会頭メッセージ
薬学の発展と未来に向けて
2017年3月に日本薬学会の会頭を拝命いたしました奥です。会頭となって瞬く間に1年を経過しましたが、残り1年間も学会の発展に尽力する決意を新たにしているところです。新年度を迎え一言ご挨拶申し上げます。

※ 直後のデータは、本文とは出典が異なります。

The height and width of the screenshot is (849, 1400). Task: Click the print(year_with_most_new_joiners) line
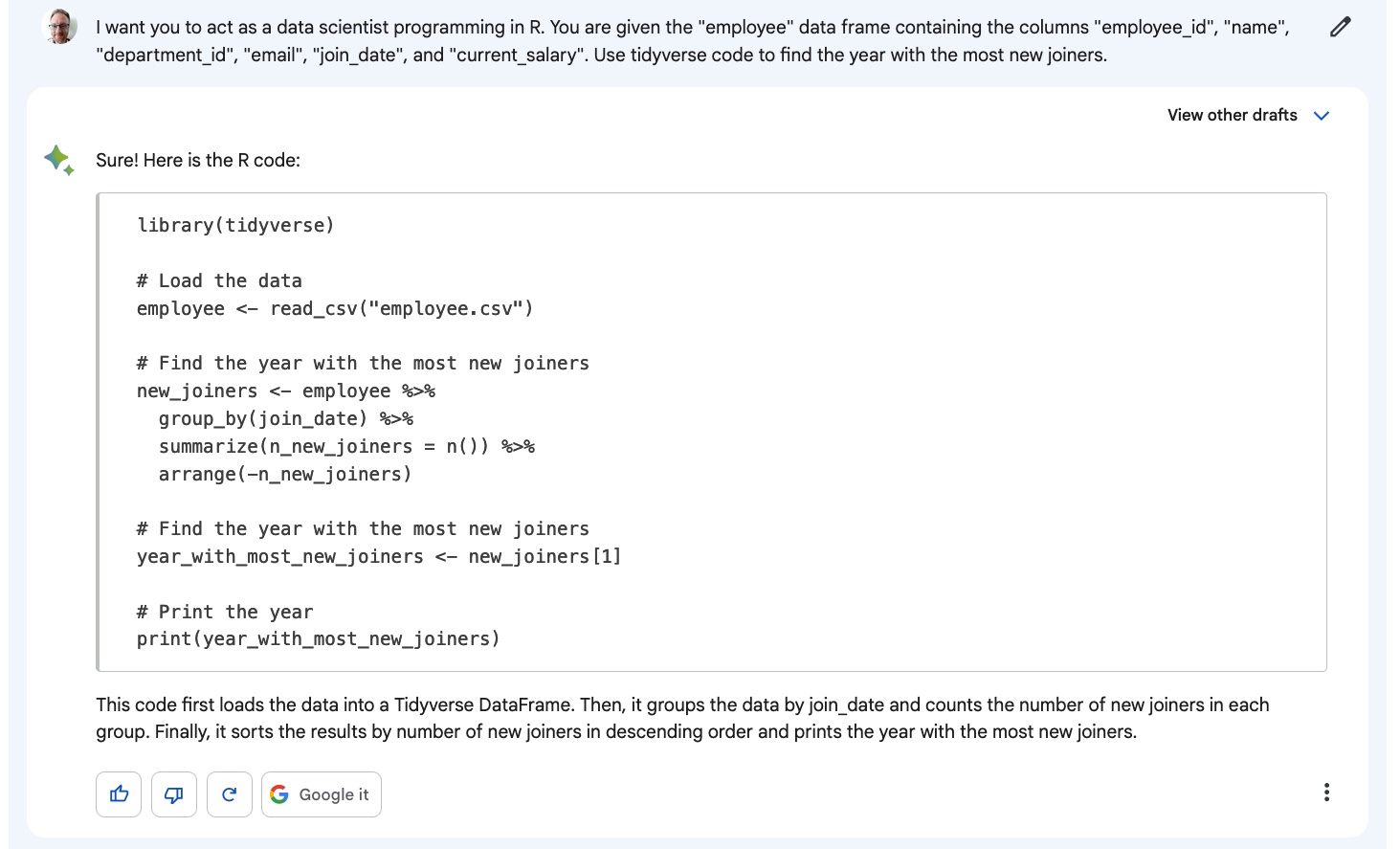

日本薬学会は1880年の創設以来140年弱の歴史と伝統を有し、1万7千名の会員を有する我が国有数の学会であり、薬学における中核的学術団体です。薬学の共通基盤は「くすり」であり、薬学は医薬品の創製、製造、生体での作用機序、安全性と有効性、供給、適正使用などの広範な分野とともに、再生医療や医療機器、健康や食品を含めた我々の生活を支える重要な分野を担っています。超高齢社会の先端を進む我が国において、実学としての薬学の共通基盤により、学術の発展等に貢献する学会として、存在感をますます高め、未来に向けて発展していく取り組みについて述べさせていただきます。
日本薬学会会頭 奥 直人
学会の使命の一つは学会員に適切な情報をいち早く提供し、また情報発信・情報交換の場を提供することです。薬学に関連する広範な分野から会員等が集う年会は本学会の中でも最も大きな学術集会です。本年3月には138 年会が金沢で開催され、活発な発表と討論が行われました。明年は3月20日~23日に千葉県幕張での開催が予定されていますので、ご期待ください。本学会には各領域の専門性に基づく部会、および地域に基づく支部があります。 部会、支部の活動は日本薬学会の原動力であり、部会、支部および年会における顕彰活動、優秀発表賞や奨励賞は、 若手研究者の薬学研究への意欲を高め、同時に日本薬学会への帰属意識を高めることに寄与していると考えています。
学会誌の発行は学会の重要な仕事です。日本薬学会はChem. Pharm. Bull., Biol. Pharm. Bull. 薬学雑誌の学術誌3誌、ならびに学会の情報誌としてファルマシアを発行することにより、薬学の進展に貢献してまいりました。また編集体制を充実させ高質な情報提供を図るとともに、学術誌の査読・編集・出版の迅速化を図ってまいりました。英文2誌に関しましては、科学技術振興機構(JST)の協力を得て、J-stageを利用した画面インターフェースの開発を促進し、閲覧の利便性の向上を図りました。現在更なる情報発信機能の強化のために、生物系のオンラインジャーナルとしてBPB Reportsの刊行準備を進めています。
さて若手研究者への支援は、我が国の薬学の発展に欠かせないものと位置付けております。本学会では4年制博士課程・博士後期課程を対象とする「長井記念薬学研究奨励事業」が順調に機能しており、今後もその充実を図りたいと考えています。また高校生以下の次世代層に薬学の魅力を伝えるために、日本学術振興会の卓越研究成果公開事業を通して,ネット上で薬学研究に関する情報を公開する準備を進めております。このほか多くの人に親しまれる日本薬学会となるように、 本学会のホームページを一新しました。スマホなどで気楽に閲覧していただければと思います。本学会では、学会の国際化、海外会員を含む会員制度の充実などにも力を入れています。皆様の学会として今後とも温かいご支援をいただければ幸いと存じます。